INSTRUCTIONS FOR THE TASK: Each entry below must be repeated exactly. Leave the pictures out of it.

━━━━━━━━━━━━━━━━━━━━━━━━━━━━━━

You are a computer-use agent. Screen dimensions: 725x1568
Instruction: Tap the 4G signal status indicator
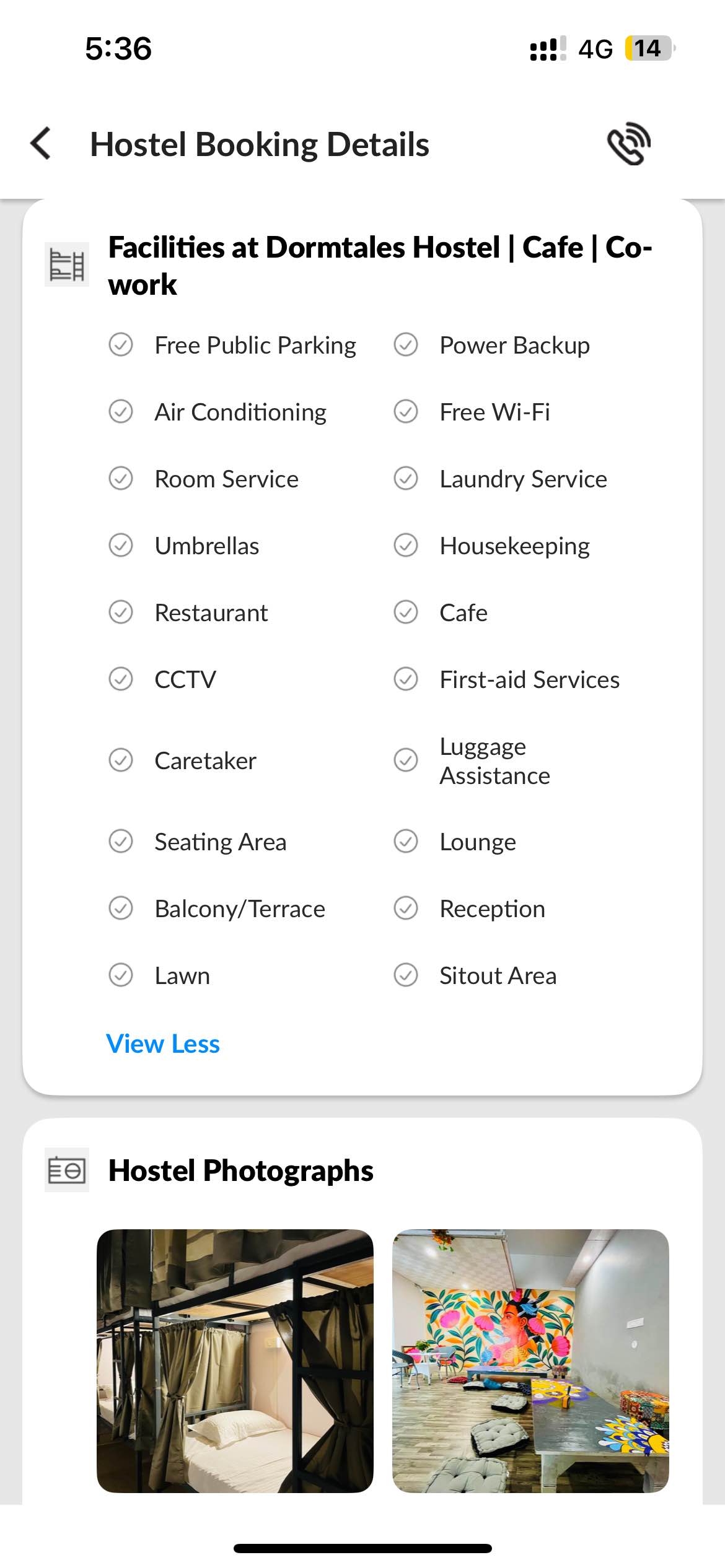[595, 49]
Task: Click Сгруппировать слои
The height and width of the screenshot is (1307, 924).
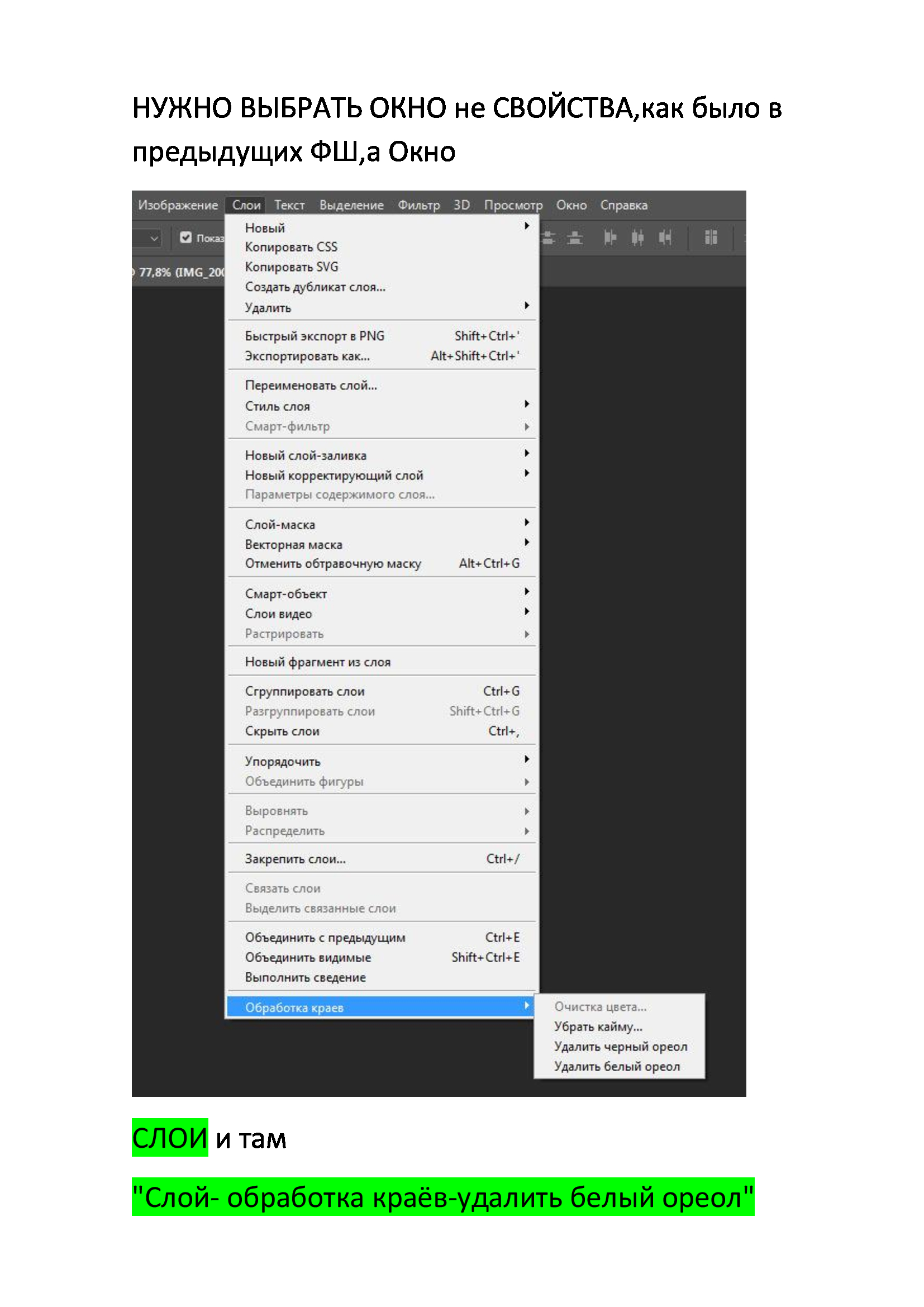Action: coord(304,691)
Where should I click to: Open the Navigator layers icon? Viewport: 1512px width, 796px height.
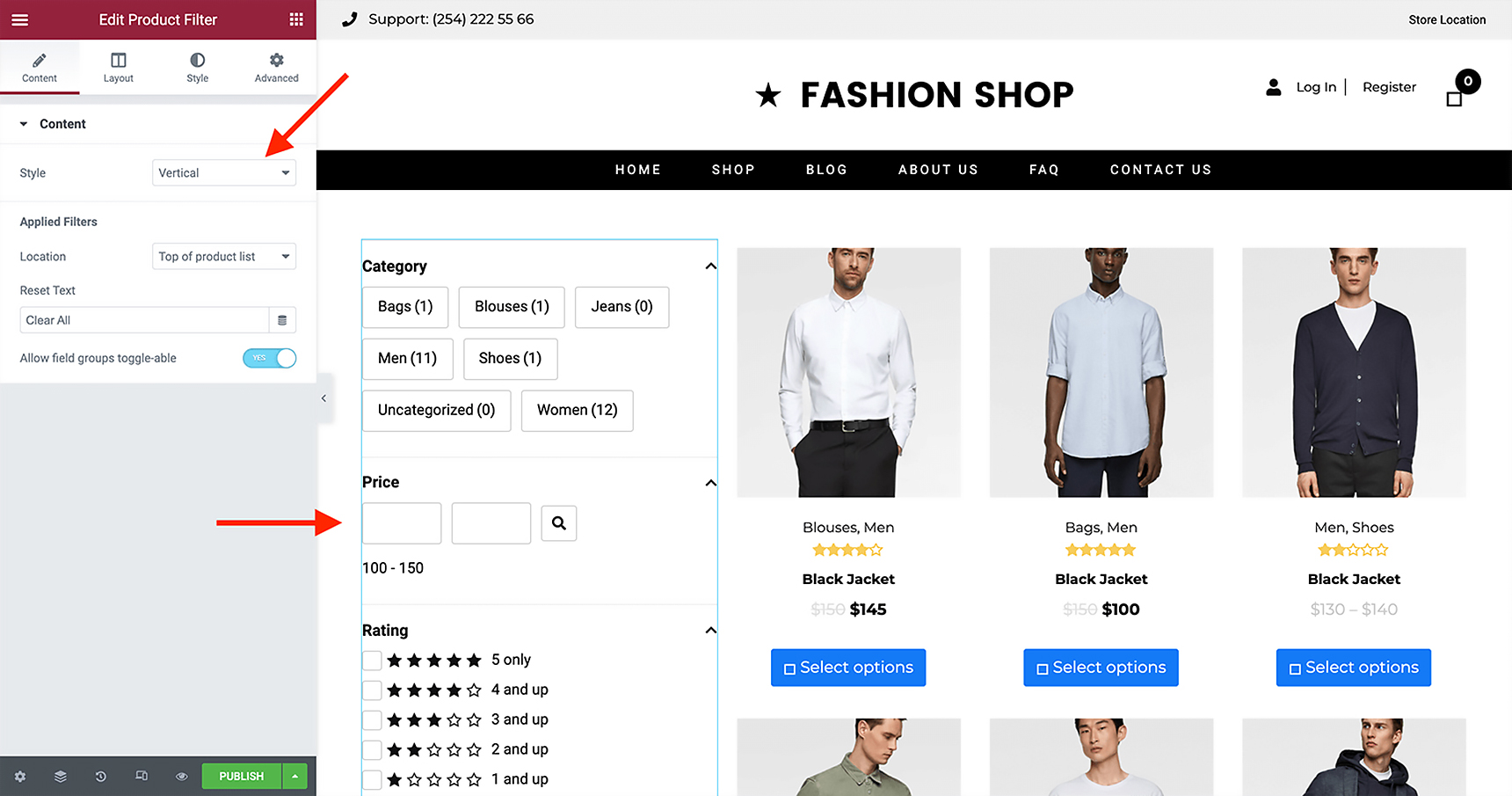(x=61, y=777)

━━━━━━━━━━━━━━━━━━━━━━━━━━━━━━

ANSWER TO THIS EXERCISE:
You are a computer-use agent. Screen dimensions: 725x1568
Instruction: Tap the 4G signal status indicator
[595, 49]
Task: Click Сгруппировать слои
The height and width of the screenshot is (1307, 924).
Action: coord(304,691)
Where should I click to: Open the Navigator layers icon? Viewport: 1512px width, 796px height.
(x=61, y=777)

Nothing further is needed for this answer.